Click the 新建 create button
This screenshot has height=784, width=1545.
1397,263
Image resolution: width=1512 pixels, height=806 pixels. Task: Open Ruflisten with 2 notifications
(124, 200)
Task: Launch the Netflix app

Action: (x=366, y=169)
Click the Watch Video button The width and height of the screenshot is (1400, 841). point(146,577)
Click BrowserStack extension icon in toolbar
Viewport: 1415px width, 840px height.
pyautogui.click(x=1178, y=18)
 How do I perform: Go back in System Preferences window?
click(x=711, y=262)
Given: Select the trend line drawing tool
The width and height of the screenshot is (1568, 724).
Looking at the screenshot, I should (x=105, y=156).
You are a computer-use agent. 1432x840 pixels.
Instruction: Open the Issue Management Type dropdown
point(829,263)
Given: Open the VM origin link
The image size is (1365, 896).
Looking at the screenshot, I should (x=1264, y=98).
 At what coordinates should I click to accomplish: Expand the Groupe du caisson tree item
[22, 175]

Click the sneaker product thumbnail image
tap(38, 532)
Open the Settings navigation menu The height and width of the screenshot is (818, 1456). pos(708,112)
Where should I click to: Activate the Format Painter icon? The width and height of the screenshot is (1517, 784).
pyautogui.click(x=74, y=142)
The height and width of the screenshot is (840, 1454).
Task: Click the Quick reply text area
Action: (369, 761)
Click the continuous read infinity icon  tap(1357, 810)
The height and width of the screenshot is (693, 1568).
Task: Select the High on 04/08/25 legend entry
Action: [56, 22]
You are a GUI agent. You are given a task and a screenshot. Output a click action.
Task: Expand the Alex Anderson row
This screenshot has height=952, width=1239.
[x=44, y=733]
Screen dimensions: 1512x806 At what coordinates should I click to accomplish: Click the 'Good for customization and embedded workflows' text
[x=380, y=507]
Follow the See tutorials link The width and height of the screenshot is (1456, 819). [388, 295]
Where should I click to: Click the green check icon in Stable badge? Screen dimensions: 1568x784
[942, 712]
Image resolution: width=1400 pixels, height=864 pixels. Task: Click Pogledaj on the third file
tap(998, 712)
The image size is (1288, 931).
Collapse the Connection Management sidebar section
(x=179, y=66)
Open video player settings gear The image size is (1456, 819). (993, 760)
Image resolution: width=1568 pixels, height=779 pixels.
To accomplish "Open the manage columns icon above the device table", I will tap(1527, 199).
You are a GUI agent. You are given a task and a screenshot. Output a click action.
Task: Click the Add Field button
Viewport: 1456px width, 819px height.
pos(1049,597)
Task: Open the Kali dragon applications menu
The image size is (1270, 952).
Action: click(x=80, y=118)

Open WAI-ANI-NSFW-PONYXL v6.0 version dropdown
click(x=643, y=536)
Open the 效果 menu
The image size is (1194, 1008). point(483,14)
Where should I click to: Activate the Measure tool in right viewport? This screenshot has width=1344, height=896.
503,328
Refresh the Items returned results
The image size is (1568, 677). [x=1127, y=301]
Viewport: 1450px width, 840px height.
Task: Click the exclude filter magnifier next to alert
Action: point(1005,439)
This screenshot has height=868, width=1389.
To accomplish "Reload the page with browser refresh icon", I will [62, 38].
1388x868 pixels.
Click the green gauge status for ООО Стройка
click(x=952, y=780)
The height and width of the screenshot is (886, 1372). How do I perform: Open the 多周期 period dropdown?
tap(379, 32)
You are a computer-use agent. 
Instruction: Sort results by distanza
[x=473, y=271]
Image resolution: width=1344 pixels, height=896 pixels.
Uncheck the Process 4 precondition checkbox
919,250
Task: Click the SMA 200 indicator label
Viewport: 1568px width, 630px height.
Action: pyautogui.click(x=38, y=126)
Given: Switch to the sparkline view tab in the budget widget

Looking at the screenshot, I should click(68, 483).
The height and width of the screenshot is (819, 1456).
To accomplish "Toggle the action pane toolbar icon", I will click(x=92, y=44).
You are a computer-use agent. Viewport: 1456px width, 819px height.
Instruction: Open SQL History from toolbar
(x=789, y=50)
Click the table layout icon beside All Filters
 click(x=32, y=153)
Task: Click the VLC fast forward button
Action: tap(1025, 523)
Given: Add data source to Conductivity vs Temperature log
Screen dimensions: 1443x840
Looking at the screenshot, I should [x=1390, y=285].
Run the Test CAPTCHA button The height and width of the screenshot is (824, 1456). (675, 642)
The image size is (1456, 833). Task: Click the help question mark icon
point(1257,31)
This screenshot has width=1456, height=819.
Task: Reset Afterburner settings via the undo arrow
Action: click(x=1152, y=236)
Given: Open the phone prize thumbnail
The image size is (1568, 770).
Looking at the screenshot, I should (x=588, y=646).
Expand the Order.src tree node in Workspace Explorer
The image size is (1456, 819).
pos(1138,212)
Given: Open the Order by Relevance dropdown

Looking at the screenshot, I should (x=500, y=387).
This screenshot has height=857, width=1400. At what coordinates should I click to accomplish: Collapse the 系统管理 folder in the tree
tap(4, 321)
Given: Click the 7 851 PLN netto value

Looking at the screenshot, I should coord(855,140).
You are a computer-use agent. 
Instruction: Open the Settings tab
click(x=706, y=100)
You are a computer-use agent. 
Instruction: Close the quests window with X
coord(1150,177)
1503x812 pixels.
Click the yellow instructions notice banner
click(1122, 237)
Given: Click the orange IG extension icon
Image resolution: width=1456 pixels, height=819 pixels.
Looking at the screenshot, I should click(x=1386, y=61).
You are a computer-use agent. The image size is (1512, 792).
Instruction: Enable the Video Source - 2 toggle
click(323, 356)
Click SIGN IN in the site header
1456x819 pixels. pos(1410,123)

## Required work
Repeat the entries above verbatim, but only from the line that has "Click the continuous" down to the line that has "Image resolution: width=1568", inclusive.

## Response
Click the continuous read infinity icon  tap(1357, 810)
The height and width of the screenshot is (693, 1568).
Task: Select the High on 04/08/25 legend entry
Action: [56, 22]
You are a GUI agent. You are given a task and a screenshot. Output a click action.
Task: Expand the Alex Anderson row
This screenshot has height=952, width=1239.
[x=44, y=733]
Screen dimensions: 1512x806 At what coordinates should I click to accomplish: Click the 'Good for customization and embedded workflows' text
[x=380, y=507]
Follow the See tutorials link The width and height of the screenshot is (1456, 819). [388, 295]
Where should I click to: Click the green check icon in Stable badge? Screen dimensions: 1568x784
[942, 712]
Image resolution: width=1400 pixels, height=864 pixels. Task: Click Pogledaj on the third file
tap(998, 712)
The image size is (1288, 931).
Collapse the Connection Management sidebar section
(x=179, y=66)
Open video player settings gear The image size is (1456, 819). (993, 760)
Image resolution: width=1568 pixels, height=779 pixels.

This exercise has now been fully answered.